BOSSIER CITY, La. - The parking lots, as well as grassy area across the street from CenturyLink arena in Bossier City began filling up with cars with license plates from surrounding states early Saturday afternoon, as former Beatles and Wings member-turned-solo artist Paul McCartney kicked off his United States tour Saturday.

When the doors opened at 6:30 p.m., people began flowing into the arena, which was filled to capacity before the official 8 p.m. start time.

But when Sir Paul and his band bounded up the steps to the stage around 25 minutes late, no one seemed to care, as the 75-year-old rocker immediately got the huge crowd on their feet with an elaborate, yet pure, rendition of the Beatles classic 1964 hit, “Hard Days Night.”

Throughout the evening, McCartney interspersed early Beatles tunes with those from his years with Wings, and many in the audience never sat down during the almost three-hour concert…singing along with many of the songs.

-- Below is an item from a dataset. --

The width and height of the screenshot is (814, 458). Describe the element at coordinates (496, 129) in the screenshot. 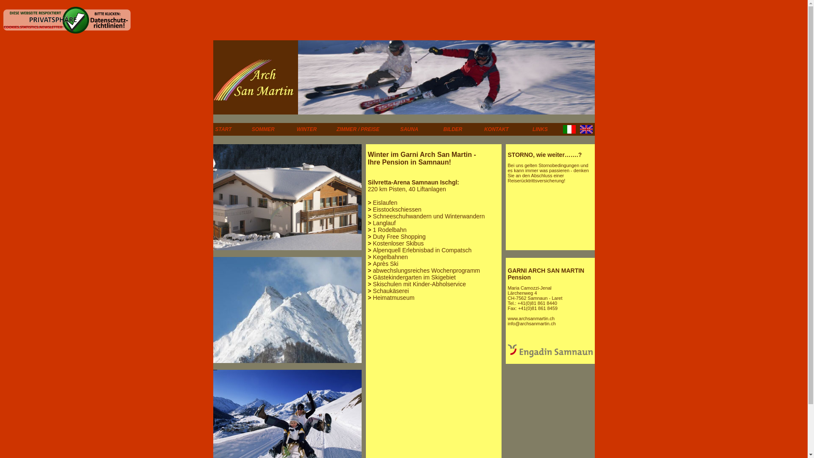

I see `'KONTAKT'` at that location.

Though many people in the audience clearly remembered the Beatles early days, some only remembered Wings, the band McCartney and his late wife Linda formed after he left the Beatles in 1970.

And others, obviously grandchildren of the original Beatles’ fans, were there for the sheer love of pure rock and roll.

McCartney asked the crowd how many there were from Bossier City, and got a rousing response – but then, when he asked how many were not from Bossier City, the response became thunderous.